• Description of the task: Leaving out the pictures, retype the lines from the beginning of the listing through the line containing "Given: Click the 01:09:46 timestamp".

• Data for review:
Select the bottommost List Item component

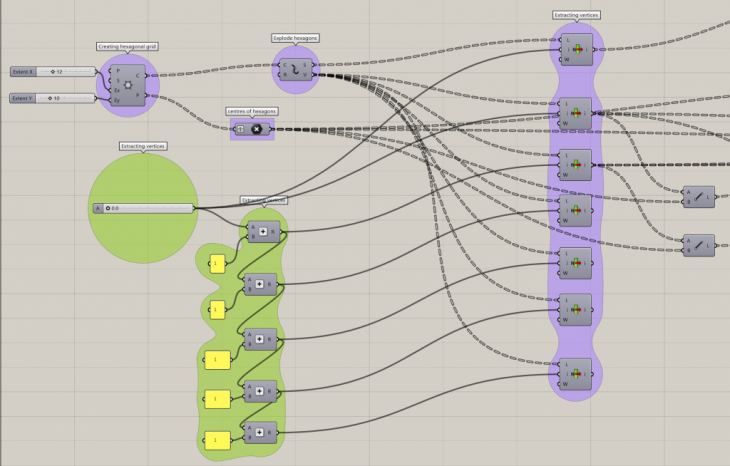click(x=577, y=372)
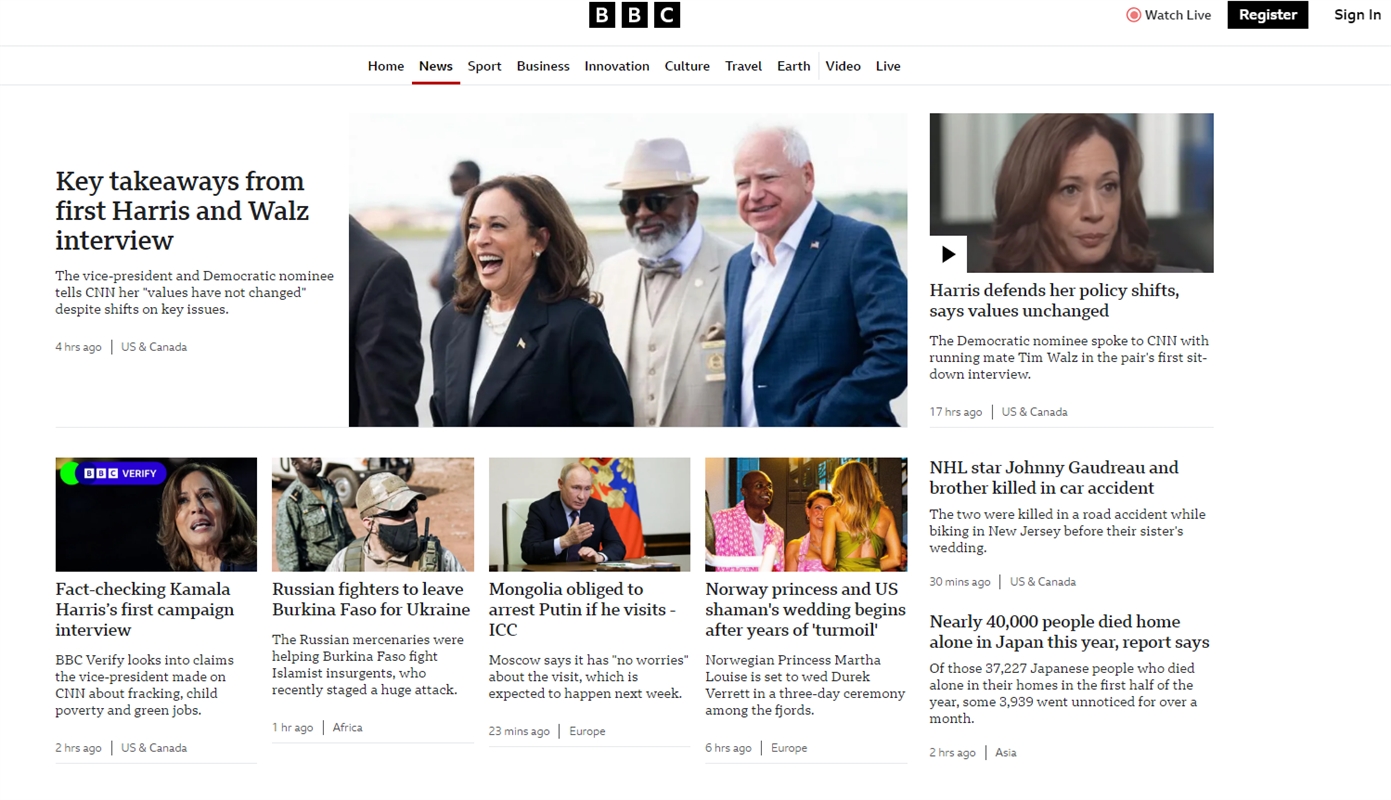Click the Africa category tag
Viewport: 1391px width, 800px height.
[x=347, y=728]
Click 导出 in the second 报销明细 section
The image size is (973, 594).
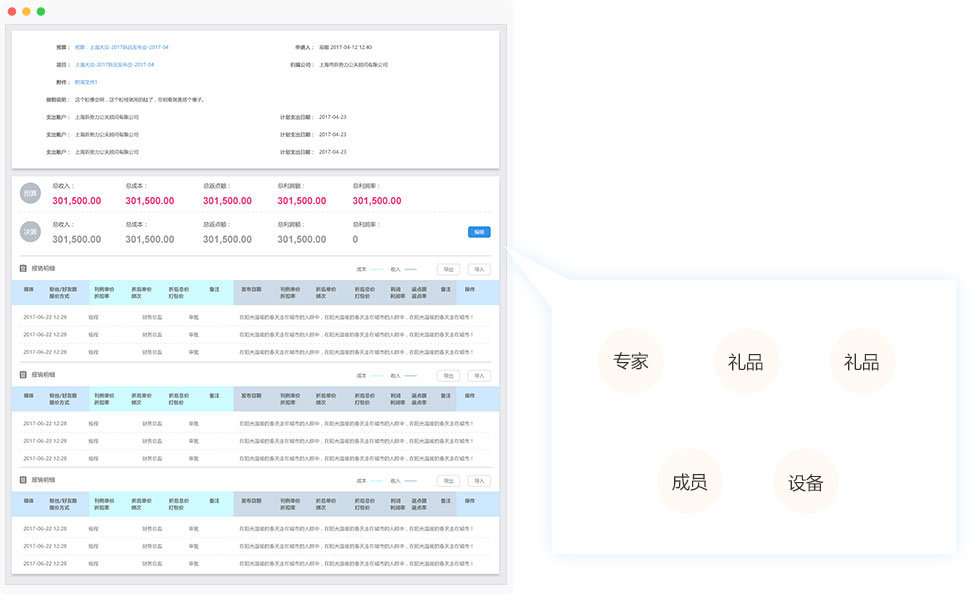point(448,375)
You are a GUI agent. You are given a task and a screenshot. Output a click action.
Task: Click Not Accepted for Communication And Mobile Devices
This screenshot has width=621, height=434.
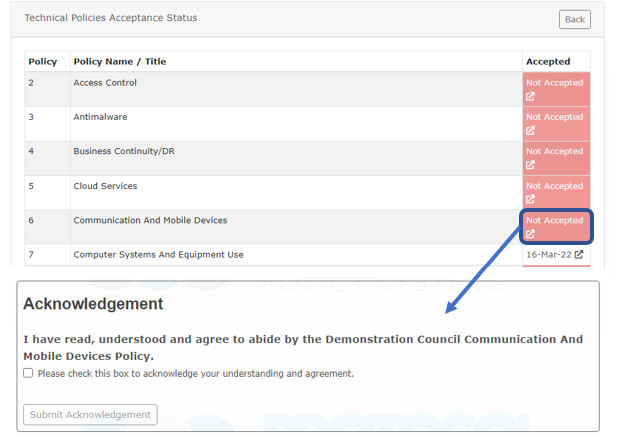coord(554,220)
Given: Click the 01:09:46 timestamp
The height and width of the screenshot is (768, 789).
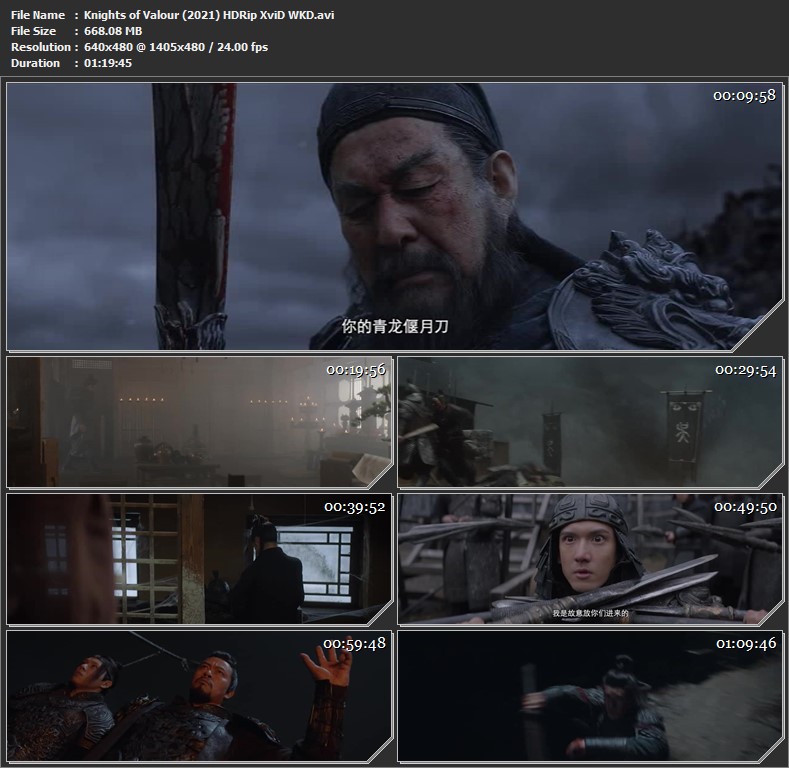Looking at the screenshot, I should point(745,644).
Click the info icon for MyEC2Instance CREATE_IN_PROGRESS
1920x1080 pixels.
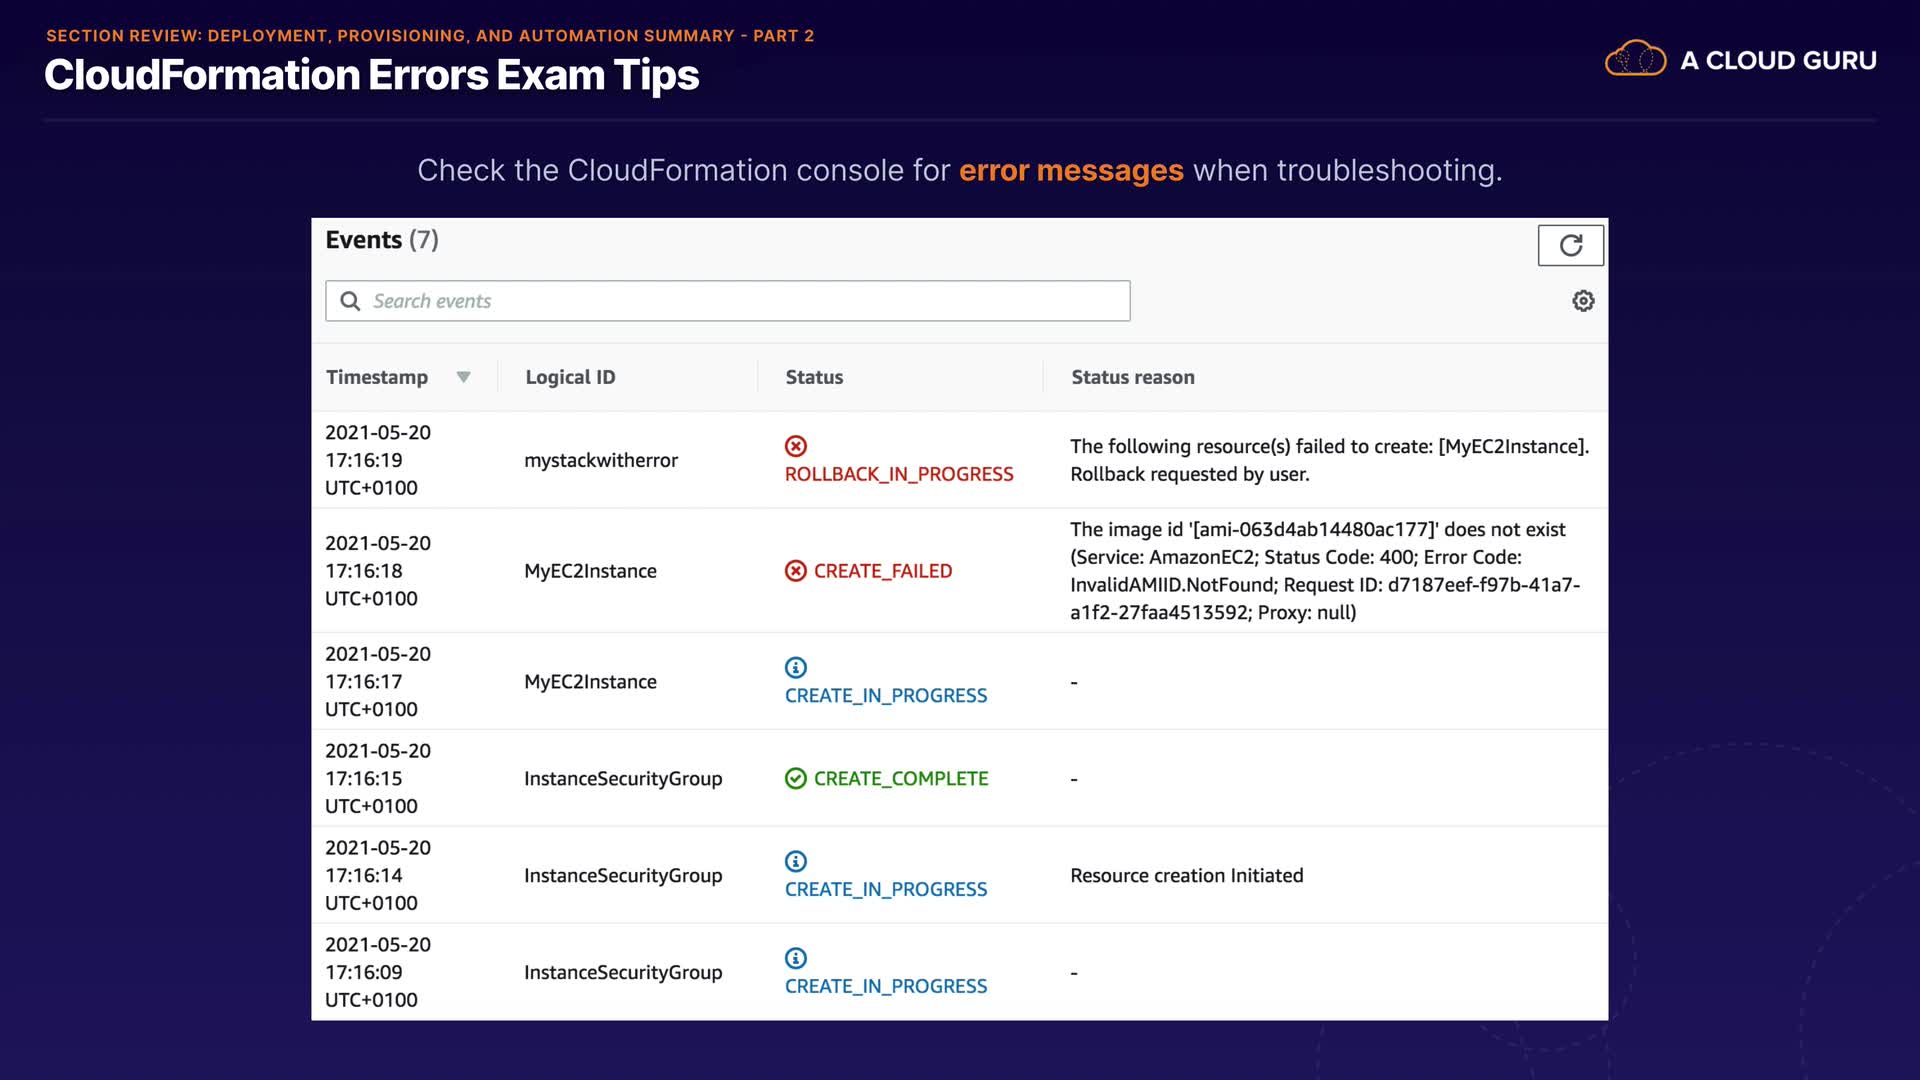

• Output:
Select the bottommost List Item component

click(x=577, y=372)
Click the Africa category tag
Viewport: 1391px width, 800px height.
[x=347, y=728]
Click 导出 in the second 报销明细 section
The image size is (973, 594).
point(448,375)
You are a GUI agent. You are given a task and a screenshot. Output a click action.
Task: Click Not Accepted for Communication And Mobile Devices
This screenshot has width=621, height=434.
coord(554,220)
Given: Click the 01:09:46 timestamp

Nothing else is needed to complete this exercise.